このごろ、ほとんど毎日のように「市場原理主義」という言葉を目にする。しかも、それが肯定的な意味で使われることはまずない。たとえば今月の『文芸春秋』でも、例の藤原正彦氏が、ライブドア事件の元凶は小泉構造改革であり、日本社会に格差が広がっている原因も、市場原理主義だという。それに対する彼の処方箋は、「武士道」に回帰し「日本型資本主義」を広めることだ。

所得格差は、日本でも多くの経済学者が論じてきたテーマであり、そのほぼ一致した結論は「見かけ上の所得格差は拡大しているが、その主な原因は高齢化だ」ということである。高齢者はもともと所得格差が大きいから、人口の高齢化にともなって所得格差が開くのは当然であって、これは市場原理とも規制改革とも関係ない。

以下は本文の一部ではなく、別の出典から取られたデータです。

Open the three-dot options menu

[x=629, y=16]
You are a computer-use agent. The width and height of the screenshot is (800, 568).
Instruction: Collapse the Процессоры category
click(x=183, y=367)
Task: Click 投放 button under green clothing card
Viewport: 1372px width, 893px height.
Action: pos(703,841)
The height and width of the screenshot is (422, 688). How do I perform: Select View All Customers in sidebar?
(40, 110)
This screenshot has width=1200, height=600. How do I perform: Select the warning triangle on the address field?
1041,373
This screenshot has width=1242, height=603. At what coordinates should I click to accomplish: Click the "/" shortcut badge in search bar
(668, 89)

若者にフリーターのような非正規労働者が増えていることは事実だが、その原因は企業が退職者の不補充(新卒の採用抑制)によって雇用調整をしているためである。つまり中高年労働者の既得権を守る「日本型資本主義」が雇用調整を遅らせ、若年労働者の失業率を高めているのである。

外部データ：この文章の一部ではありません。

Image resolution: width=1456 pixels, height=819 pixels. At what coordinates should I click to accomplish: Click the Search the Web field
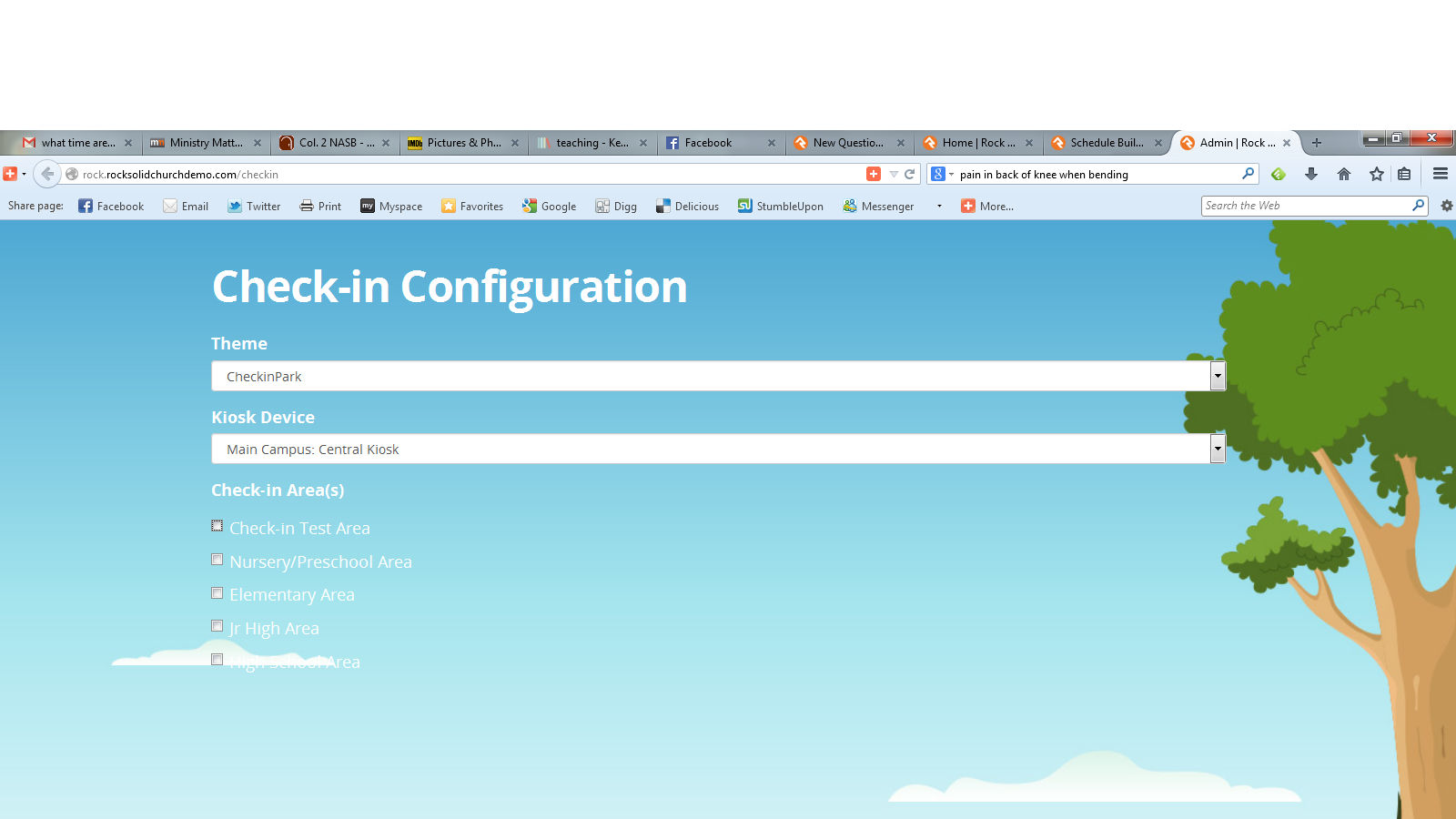1306,206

市場原理主義が猛威をふるっているはずの日本で、「まちづくり三法」の見直しで郊外への大型店の出店が事実上禁止され、高速道路整備計画では今後9300km以上の「全線建設」が決まった。市場原理をきらい、「弱者保護」を理由にして既得権を守るのは、自民党の古いレトリックだが、藤原氏のような無知な「有識者」がそれを(結果的には)応援しているのである。